# Speeding up Online Placement for XILINX FPGAs by Reducing Configuration Overhead

Ali Ahmadinia Jürgen Teich

Department of Computer Science 12

Hardware-Software-Co-Design

University of Erlangen-Nuremberg, Germany

{ahmadinia, teich}@cs.fau.de

#### **Abstract**

Recent generations of FPGAs allow run-time partial reconfiguration. To increase the efficacy of reconfigurable computing, multitasking on FPGAs is proposed. One of the challenging problems in multitasking systems is online template placement.

In this paper, we describe how existing algorithms work, and propose a new multi-stage method for mapping of tasks to reconfigurable hardware. Also a new fitting algorithm, as a part of online placement, has been developed. This method tries to reduce the reconfiguration overhead. First simulation results are promising.

#### 1. Introduction

The introduction of configurable hardware logic devices in the 1980s created an alternative method for high performance in applications where neither the general purpose processor nor application specific integrated circuit (ASIC) proved to be the preferred choices. The general-purpose processor achieves acceptable results for a wide range of applications and the ASIC achieves improved performance, but for a concentrated set of applications. The logic of a configurable device can be programmed more than once to fit the user's needs at the time of execution. This hybrid device can result in better performance than the general purpose processor without the fabrication expense of the ASIC.

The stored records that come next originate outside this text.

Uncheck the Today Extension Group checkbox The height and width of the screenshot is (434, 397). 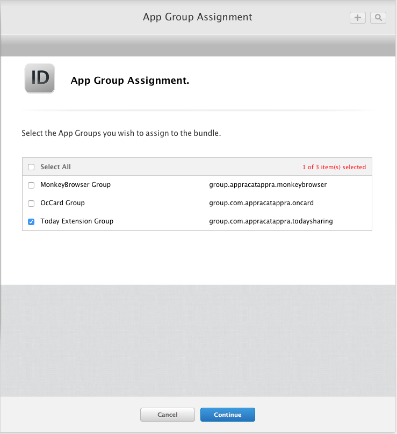[x=31, y=221]
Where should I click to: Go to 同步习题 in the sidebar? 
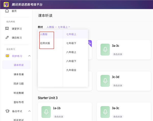click(19, 84)
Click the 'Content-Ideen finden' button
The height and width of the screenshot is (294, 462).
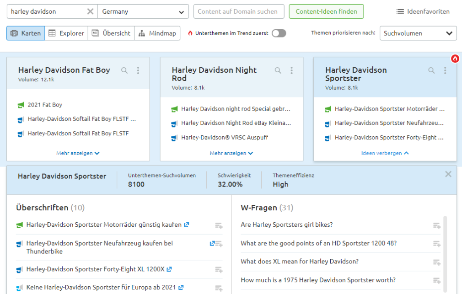326,11
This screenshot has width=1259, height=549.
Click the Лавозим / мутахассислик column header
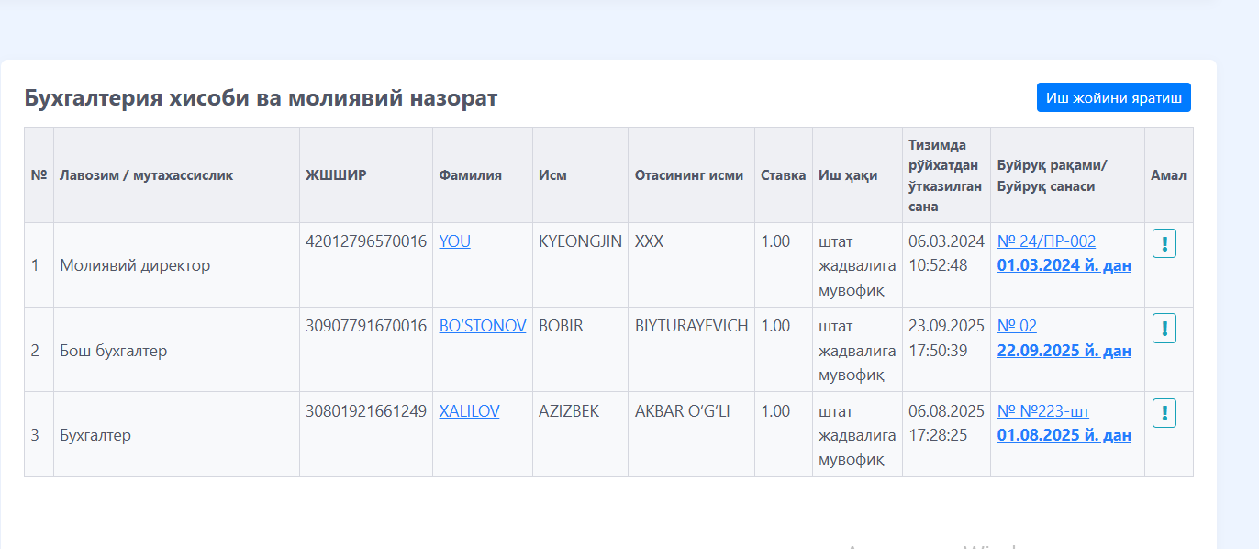point(147,175)
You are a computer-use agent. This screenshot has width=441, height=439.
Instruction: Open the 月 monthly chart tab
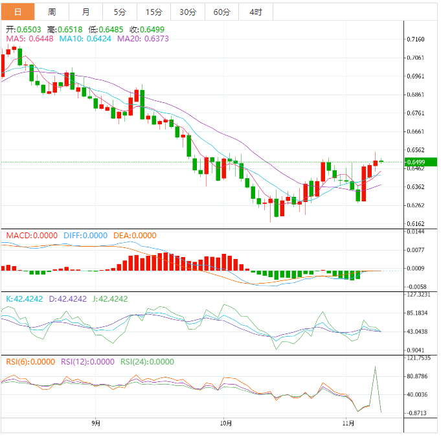pos(86,12)
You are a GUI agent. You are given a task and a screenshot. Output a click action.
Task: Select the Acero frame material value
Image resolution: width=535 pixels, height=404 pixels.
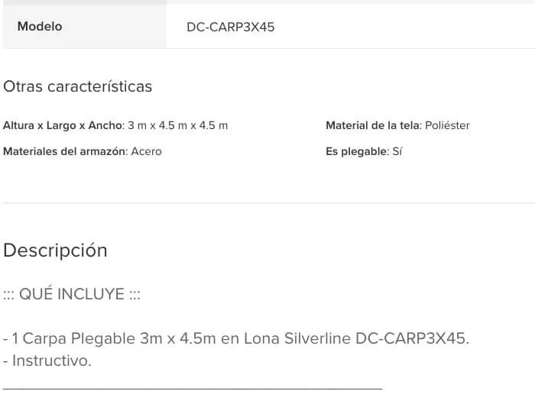coord(147,151)
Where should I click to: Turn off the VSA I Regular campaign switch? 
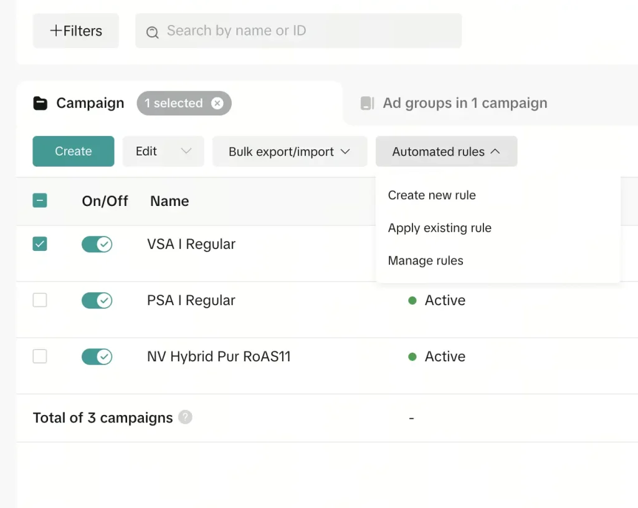97,244
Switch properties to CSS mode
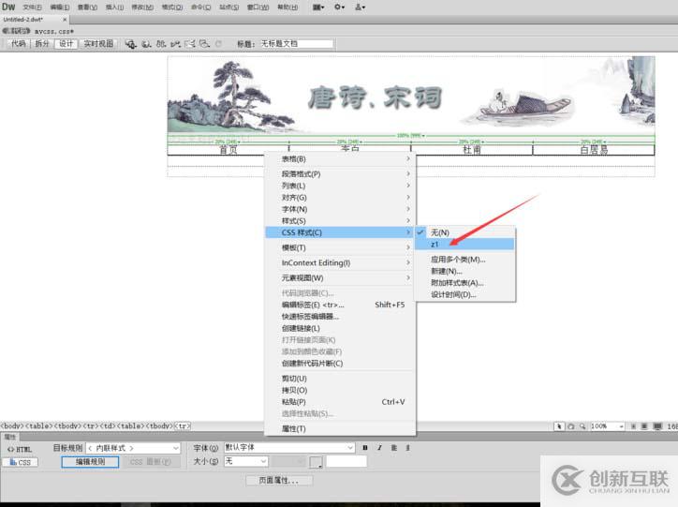The height and width of the screenshot is (507, 678). (x=20, y=462)
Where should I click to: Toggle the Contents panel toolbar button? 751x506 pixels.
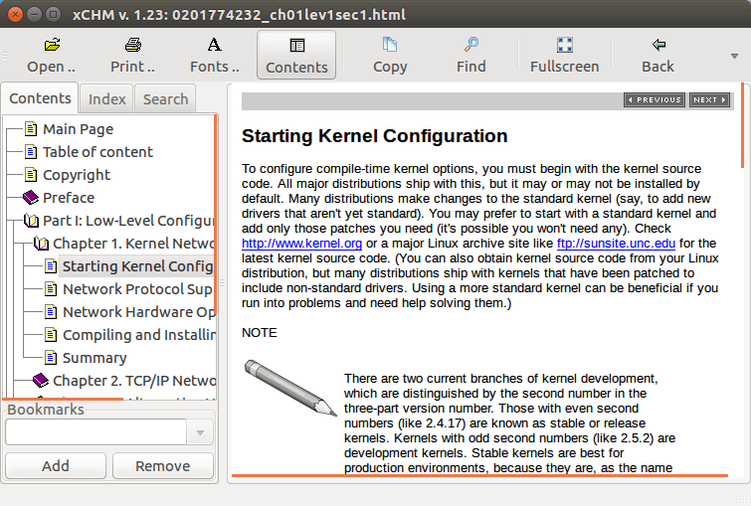[x=296, y=55]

Reconfigurable systems can offer both high degrees of parallelism and flexibility for compute-intensive applications. In a run-time reconfigurable environment, where partial (or full) reconfiguration of the hardware device is allowed, both attributes offer advantages over typical general-purpose processors. In such a system, configuration data can be downloaded without interrupting execution of previously loaded applications. For this reason, applications must be placed as quickly as possible to service the user's need.

The improvements in logic capacity and performance have increased the usefulness of FPGAs and broadened the range of potential applications of the

technology. However, these improvements have neither resolved nor eliminated issues pertaining to efficient placement of applications on configurable logic devices. Run-time reconfigurable systems require fast placement of mappings to the device(s), something that is not always easily achieved, despite increased capability.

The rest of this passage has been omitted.